Unto the woman He said: 'I will greatly multiply thy pain and thy travail; in pain thou shalt bring forth children; and thy desire shall be to thy husband, and he shall rule over thee.'
17 RAB Tanrı Adem'e, “Karının sözünü dinlediğin ve sana, Meyvesini yeme dediğim ağaçtan yediğin için Toprak senin yüzünden lanetlendi” dedi, “Yaşam boyu emek vermeden yiyecek bulamayacaksın.
And unto Adam He said: 'Because thou hast hearkened unto the voice of thy wife, and hast eaten of the tree, of which I commanded thee, saying: Thou shalt not eat of it; cursed is the ground for thy sake; in toil shalt thou eat of it all the days of thy life.

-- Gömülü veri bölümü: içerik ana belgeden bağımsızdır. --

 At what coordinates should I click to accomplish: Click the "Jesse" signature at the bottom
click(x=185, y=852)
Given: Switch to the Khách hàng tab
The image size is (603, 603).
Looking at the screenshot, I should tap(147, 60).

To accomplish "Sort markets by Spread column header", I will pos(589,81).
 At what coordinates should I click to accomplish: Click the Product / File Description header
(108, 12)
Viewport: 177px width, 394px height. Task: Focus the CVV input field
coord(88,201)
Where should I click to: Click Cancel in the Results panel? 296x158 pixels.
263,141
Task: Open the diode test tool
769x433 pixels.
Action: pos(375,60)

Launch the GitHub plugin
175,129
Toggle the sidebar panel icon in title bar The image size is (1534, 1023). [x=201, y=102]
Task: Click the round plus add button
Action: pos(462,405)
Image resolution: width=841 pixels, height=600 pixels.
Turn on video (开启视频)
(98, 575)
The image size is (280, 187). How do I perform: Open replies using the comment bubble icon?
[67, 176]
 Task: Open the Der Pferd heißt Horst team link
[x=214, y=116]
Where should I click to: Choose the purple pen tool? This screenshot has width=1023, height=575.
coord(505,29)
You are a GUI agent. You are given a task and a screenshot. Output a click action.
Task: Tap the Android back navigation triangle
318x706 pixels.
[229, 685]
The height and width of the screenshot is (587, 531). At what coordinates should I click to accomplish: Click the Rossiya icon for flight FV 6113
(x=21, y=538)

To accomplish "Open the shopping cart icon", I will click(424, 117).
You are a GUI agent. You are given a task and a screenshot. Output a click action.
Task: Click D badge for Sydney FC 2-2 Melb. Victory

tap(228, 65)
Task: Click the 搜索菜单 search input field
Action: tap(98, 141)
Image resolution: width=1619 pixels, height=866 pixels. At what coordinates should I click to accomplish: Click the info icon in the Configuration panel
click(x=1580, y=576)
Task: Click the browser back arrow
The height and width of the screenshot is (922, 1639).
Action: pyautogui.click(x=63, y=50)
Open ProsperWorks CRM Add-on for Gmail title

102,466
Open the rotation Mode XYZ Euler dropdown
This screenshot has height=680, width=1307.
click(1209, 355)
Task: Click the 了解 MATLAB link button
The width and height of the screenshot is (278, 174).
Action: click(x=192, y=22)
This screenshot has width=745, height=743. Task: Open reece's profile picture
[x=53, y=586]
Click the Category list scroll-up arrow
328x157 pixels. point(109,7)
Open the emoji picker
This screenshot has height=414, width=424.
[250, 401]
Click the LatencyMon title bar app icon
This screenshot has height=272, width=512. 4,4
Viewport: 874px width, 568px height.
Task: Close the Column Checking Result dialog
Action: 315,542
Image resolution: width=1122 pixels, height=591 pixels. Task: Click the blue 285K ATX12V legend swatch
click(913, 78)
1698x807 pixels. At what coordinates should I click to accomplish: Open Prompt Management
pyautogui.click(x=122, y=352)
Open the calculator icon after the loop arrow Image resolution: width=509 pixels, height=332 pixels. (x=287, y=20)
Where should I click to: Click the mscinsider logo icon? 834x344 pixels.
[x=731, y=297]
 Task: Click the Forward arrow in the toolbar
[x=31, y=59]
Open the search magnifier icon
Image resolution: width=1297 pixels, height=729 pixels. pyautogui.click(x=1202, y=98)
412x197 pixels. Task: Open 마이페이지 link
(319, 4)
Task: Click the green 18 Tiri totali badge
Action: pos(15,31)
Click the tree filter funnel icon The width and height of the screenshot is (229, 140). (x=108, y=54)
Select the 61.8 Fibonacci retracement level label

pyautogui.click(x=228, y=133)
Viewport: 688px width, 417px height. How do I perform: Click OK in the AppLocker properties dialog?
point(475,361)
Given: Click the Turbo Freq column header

18 Toprak sana diken ve çalı verecek, Yaban otu yiyeceksin.
Thorns also and thistles shall it bring forth to thee; and thou shalt eat the herb of the field.
19 Toprağa dönünceye dek Ekmeğini alın teri dökerek kazanacaksın. Çünkü topraksın, topraktan yaratıldın Ve yine toprağa döneceksin.”
In the sweat of thy face shalt thou eat bread, till thou return unto the ground; for out of it wast thou taken; for dust thou art, and unto dust shalt thou return.'
20 Adem karısına Havva adını verdi. Çünkü o bütün insanların annesiydi.
And the man called his wife's name Eve; because she was the mother of all living.
21 RAB Tanrı Adem'le karısı için deriden giysiler yaptı, onları giydirdi.
And the LORD God made for Adam and for his wife garments of skins, and clothed them.
22 Sonra, “Adem iyiyle kötüyü bilmekle bizlerden biri gibi oldu” dedi, “Artık yaşam ağacına uzanıp meyve almasına, yiyip ölümsüz olmasına izin verilmemeli.”
And the LORD God said: 'Behold, the man is become as one of us, to know good and evil; and now, lest he put forth his hand, and take also of the tree of life, and eat, and live for ever.'
23 Böylece RAB Tanrı, yaratılmış olduğu toprağı işlemek üzere Adem'i Aden bahçesinden çıkardı.
Therefore the LORD God sent him forth from the garden of Eden, to till the ground from whence he was taken.
24 Onu kovdu. Yaşam ağacının yolunu denetlemek için de Aden bahçesinin doğusuna Keruvlar ve her yana dönen alevli bir kılıç yerleştirdi.
So He drove out the man; and He placed at the east of the garden of Eden the cherubim, and the flaming sword which turned every way, to keep the way to the tree of life.